Queda de 35% no preço dos aviões usados e desvalorização cambial resultam no melhor ano dessa indústria no País.
O que o advogado Cássio Telles, de Pato Branco, cidade de 70 mil habitantes no interior do Paraná, tem em comum com os empresários Michael Klein, dono da Casas Bahia, Eike Batista, do grupo EBX, e Luiza Helena Trajano, do Magazine Luiza? Um avião particular a sua disposição. A frota de empresas e pessoas físicas no Brasil aumentou em 652 novas aeronaves no ano passado, o dobro do registrado em 2008, de acordo com dados da Agência Nacional de Aviação Civil (Anac). Ao todo, o País conta hoje com 7.837 aeronaves particulares.Telles é apaixonado por aviação desde criança. Em vez de brincar de carrinho, ele gostava de miniaturas de avião. O sonho de pilotar se tornou realidade no ano 2000, quando tirou o brevê. Dois anos depois, o advogado comprou o seu primeiro avião. De lá para cá, trocou de modelo duas vezes e hoje é dono de um monomotor RV-7, da fabricante americana Van’s.

Dados fornecidos
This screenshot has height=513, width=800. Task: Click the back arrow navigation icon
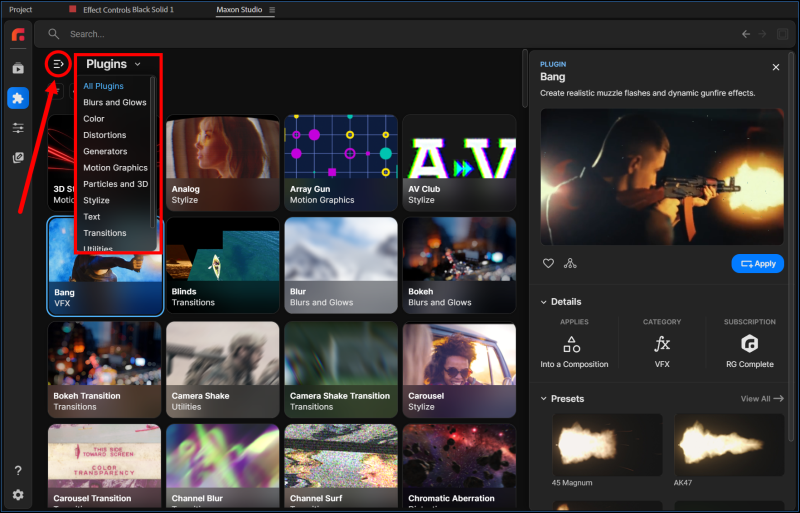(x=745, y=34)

--

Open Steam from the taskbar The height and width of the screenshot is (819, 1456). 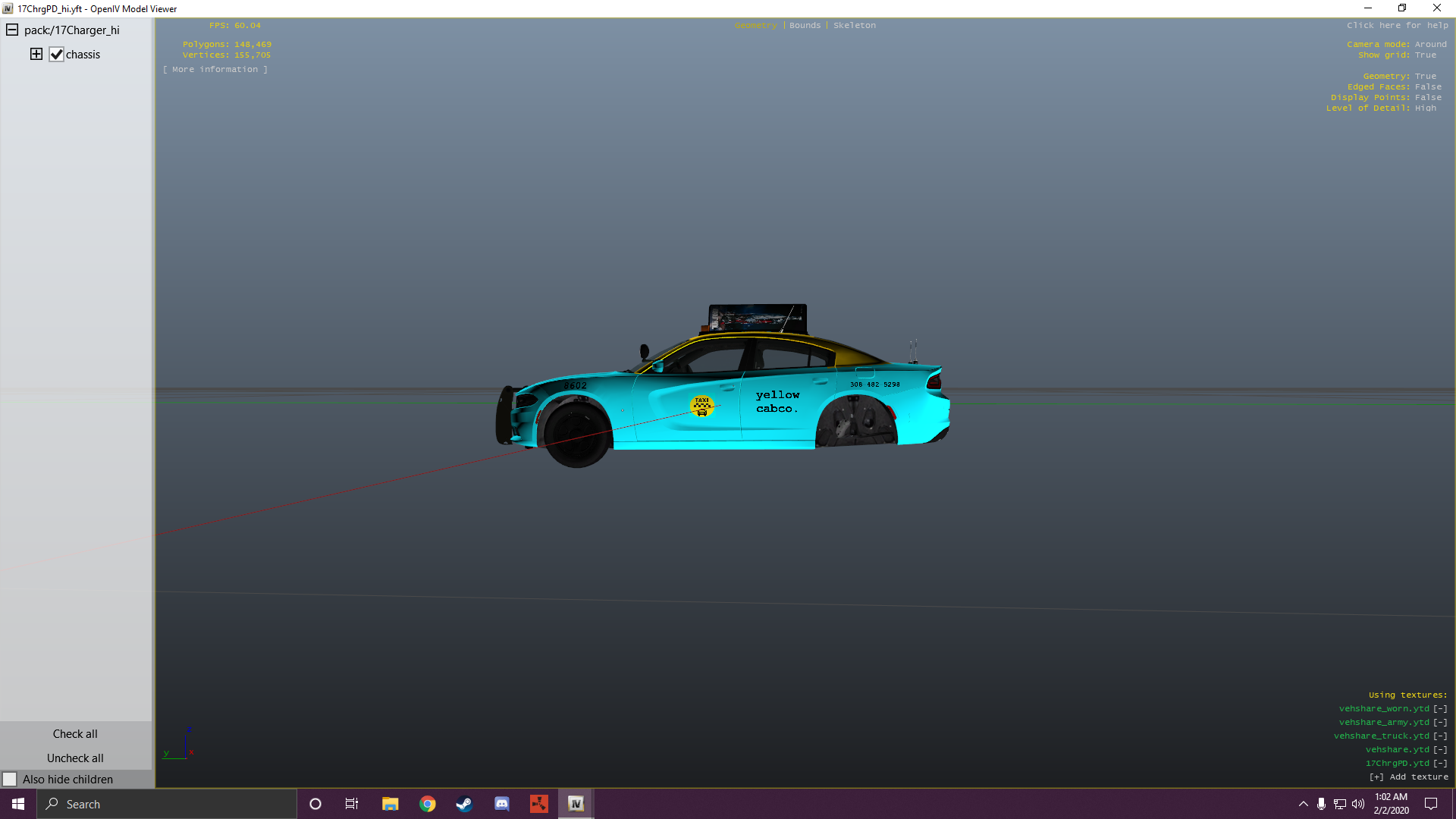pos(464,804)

O que fazer
Pode reproduzir, sem alterar nada, o trecho do texto sobre aviões particulares que começa nas palavras "O que o advogado" e termina depois de "fabricante americana Van’s."? A listagem não é necessária para nada aqui.

Resultado da tarefa
O que o advogado Cássio Telles, de Pato Branco, cidade de 70 mil habitantes no interior do Paraná, tem em comum com os empresários Michael Klein, dono da Casas Bahia, Eike Batista, do grupo EBX, e Luiza Helena Trajano, do Magazine Luiza? Um avião particular a sua disposição. A frota de empresas e pessoas físicas no Brasil aumentou em 652 novas aeronaves no ano passado, o dobro do registrado em 2008, de acordo com dados da Agência Nacional de Aviação Civil (Anac). Ao todo, o País conta hoje com 7.837 aeronaves particulares.Telles é apaixonado por aviação desde criança. Em vez de brincar de carrinho, ele gostava de miniaturas de avião. O sonho de pilotar se tornou realidade no ano 2000, quando tirou o brevê. Dois anos depois, o advogado comprou o seu primeiro avião. De lá para cá, trocou de modelo duas vezes e hoje é dono de um monomotor RV-7, da fabricante americana Van’s.